• Angst- und Panikerprobte suchen Austausch mit Gleichgesinnten

    Hallo Ihr Lieben,ich selber leide seid 16 Jahren an Angst und Panikattacken.Ich möchte hier Leute ansprechen die gerne über ihre Erfahrungen mit der Angst und Panik sich mit uns austauschen wollen.Ob es uns gerade schlecht geht,oder einfach nur mal einen Austausch wie unser Tag war.Ich würde mich freuen,wenn wir eine nette "Angsttruppe" zusammen bekommen…
  • 22 Antworten

    ich bin ja immer der Meinung, wir sind richtige Helden!
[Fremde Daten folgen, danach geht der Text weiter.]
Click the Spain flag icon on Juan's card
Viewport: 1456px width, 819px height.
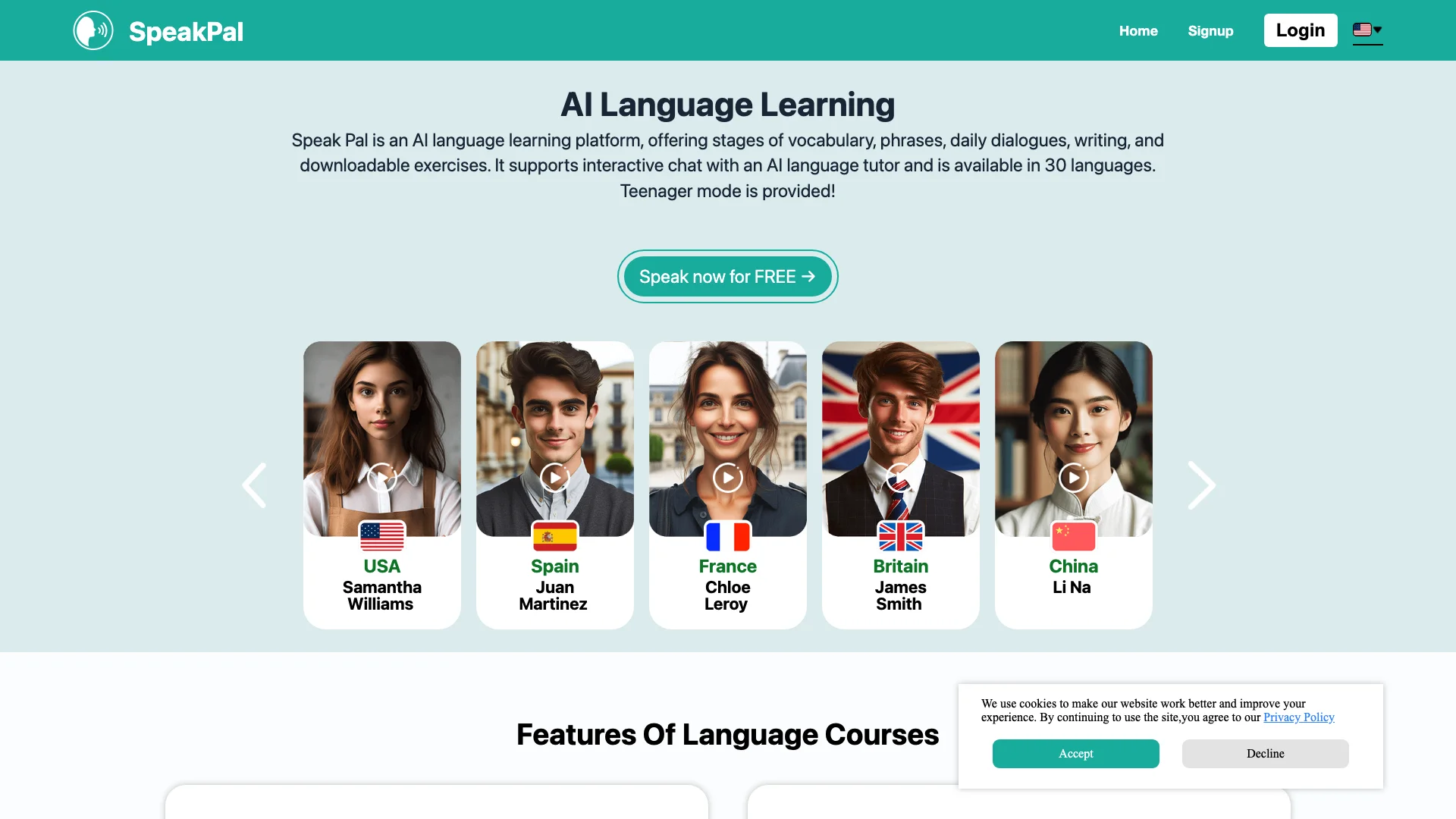554,535
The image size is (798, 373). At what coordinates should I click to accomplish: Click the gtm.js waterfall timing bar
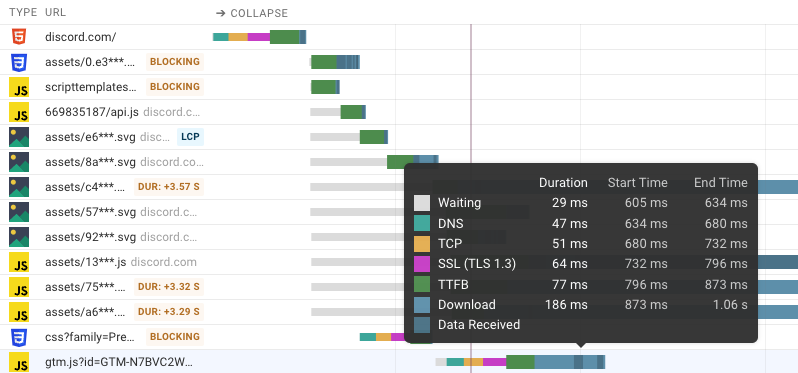520,362
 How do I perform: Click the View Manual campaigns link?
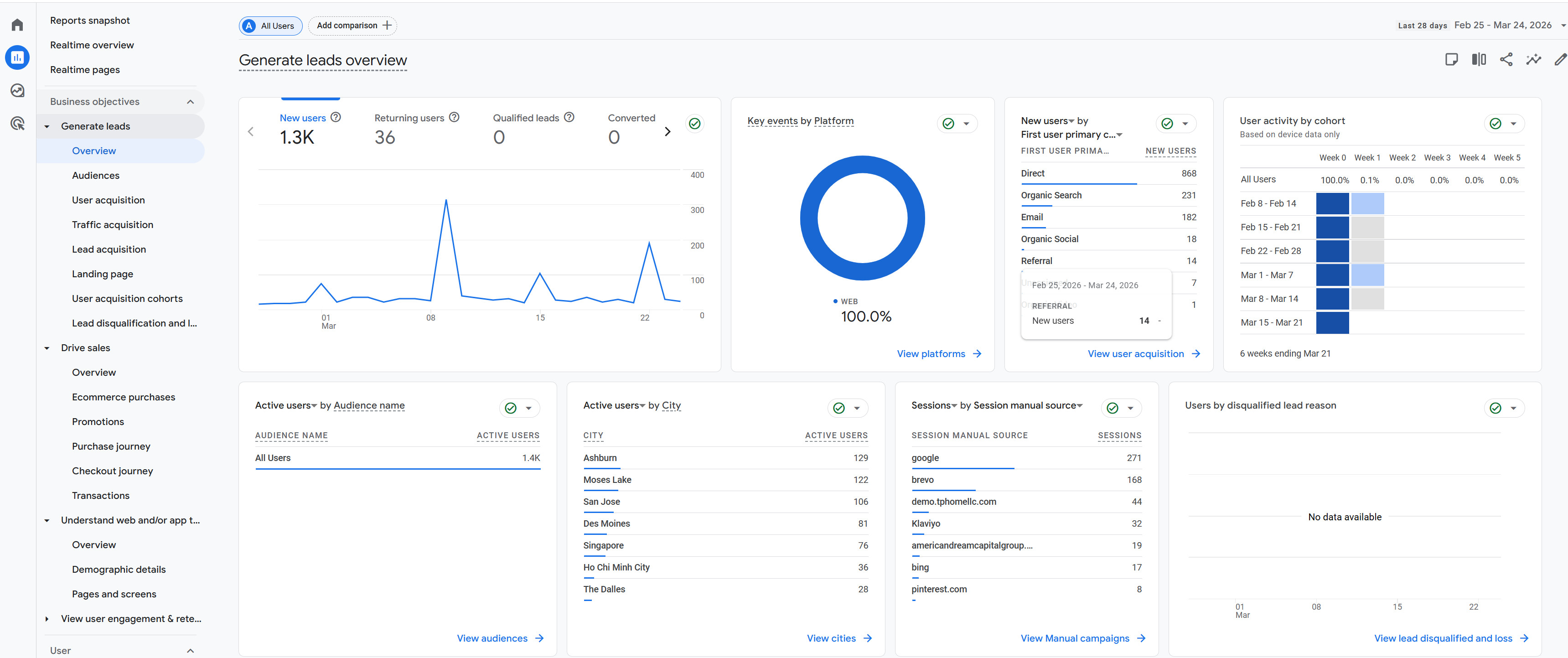point(1074,638)
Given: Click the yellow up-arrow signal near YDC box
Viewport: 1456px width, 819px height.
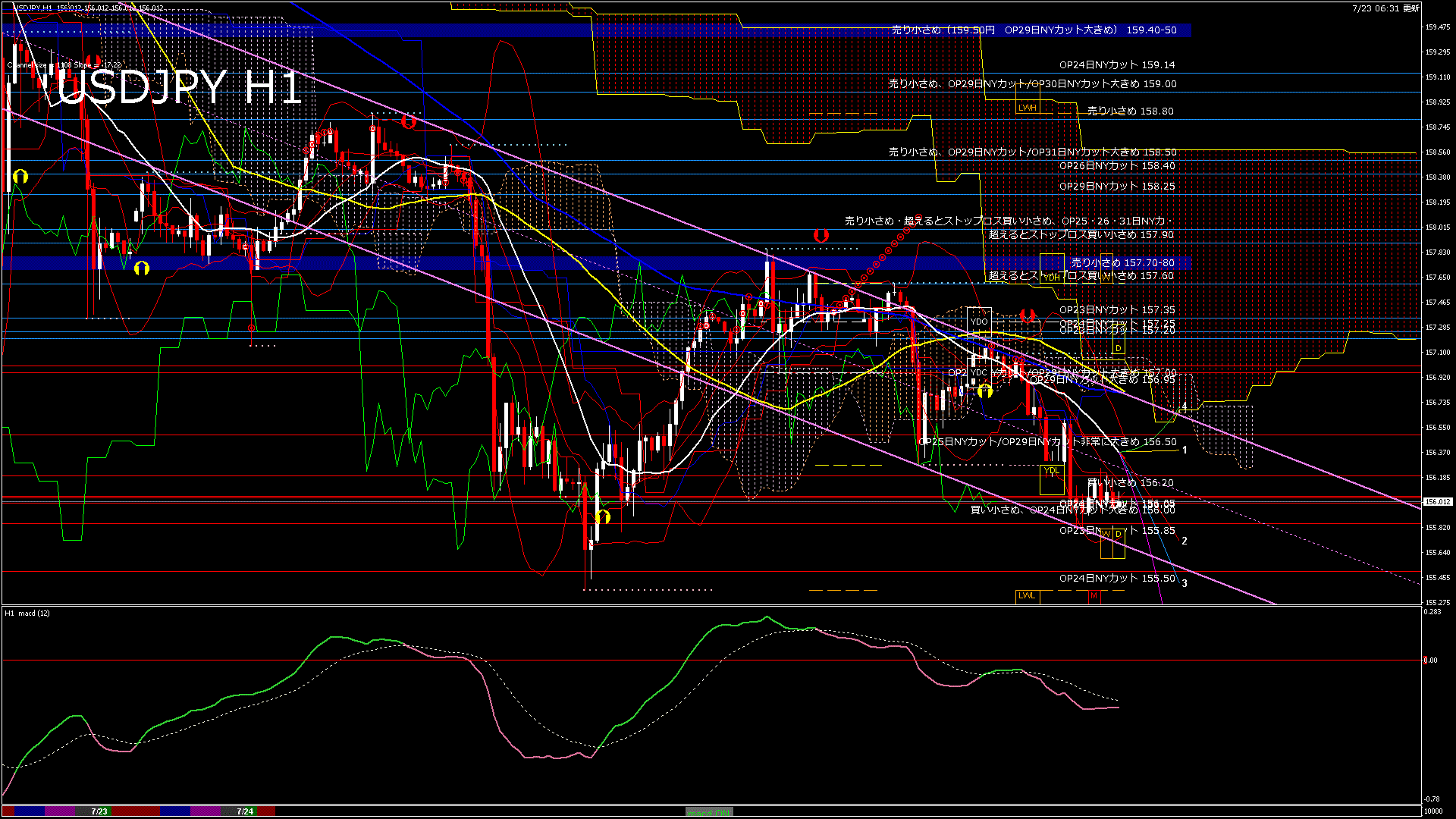Looking at the screenshot, I should pyautogui.click(x=984, y=391).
Alltagshelden. Andere Menschen wissen gar nicht wie schlimm diese Zustände der Angst sind.

    @ Schnucklschneck

    ich denke die Dunkelziffer der Gleichgesinnten ist sehr hoch, leider trauen sich viele noch nicht hilfe zu holen.

    da hast du recht, schnuckelschneck. ich denke auch, jeder tag ein eine neue herausforderung für uns und jeder tag wieder neu. und vollkommen anders..... für jeden. und dann noch der alltag, haushalt, kinder u.ä

    Zitat

    ich bin ja immer der Meinung, wir sind richtige Helden! Alltagshelden. Andere Menschen wissen gar nicht wie schlimm diese Zustände der Angst sind.

    :)^


    Das denk ich mir auch oft. Andere können das gar nicht so nachvollziehen, wie schlimm sowas ist.

    hallo


    da seid ihr j:)^x:)


    Ich habe die Panikattacken das erste mal als 8 jährige gehabt nach dem man mir als Kind einen Cocktail für eine Op gespritzt hat.Danach dann erst wieder mit 21 nach Einnahme von Paspertin, sind so Mangentropfen.


    dann jahrelang nichts mehr. Dann in der Ehe plötzlich ganz massiv. Hatte aber nix mi dem mann zu tun. Ehe war okay. dann v.a. Anstneurose, Therapie 2 Jahre. Die war gut. Seit ein paar Monaten erst gehts wieder los, bedingt durch Stress habe ich gemerkt. Die alten Schweinehunde schlagen einfach wieder zu, die Erinnerung tut ihr übriges. Naja...momentan gehts zwar, habs ganz gut im Griff. Aber dafür momenten herzklopfen bis Rasen, das mich sehr ängstigt. Nehem dagegen aber nix ein, sondern beruhige mich mit erlernten Methoden nach jacobsen. Trinke viele Beruhigungstees und esse mäßig, damit der Körper nicht zuviel zu tun hat, wenn schon die pumpe dauern schaffen muss ;-D


    Danke für den Faden. Prima..:)^:)^@:).Im anderen hat es etwas gelahmt*:)@:):)*


    Liebe grüße an alle hier

    ich denke auch, um so offener wir sind um so leichter wird das Übel.


    Und man muss zusammenhalten, dass habe ich in meinen Therapien gelernt.

    Ich kämpfe im Moment schon mit dem Wetter,das der schöne Sommer vorbei ist und muß aufpassen das ich mich da nicht reinsteigere.Ich mag den Herbst und Winter nicht so gerne:(v

    Nehmt ihr denn irgendwelche Medikamente dagegen?


    Ich bekomm jetzt Remergil, sind hauptsächlich Anti-Depressiva, helfen aber auch gegen Panikattacken. Aber mittlerweile bin ich den ganzen Tag hibbelig, und hab Angst vor der nächsten Attacke.

    Hallo Lichtgedanke,


    Methode nach Jacobsen, ist das progressive Muskelrelaxion.


    Die mache ich auch kombiniert mi Autogenem Training. Hilft mir auch sehr gut.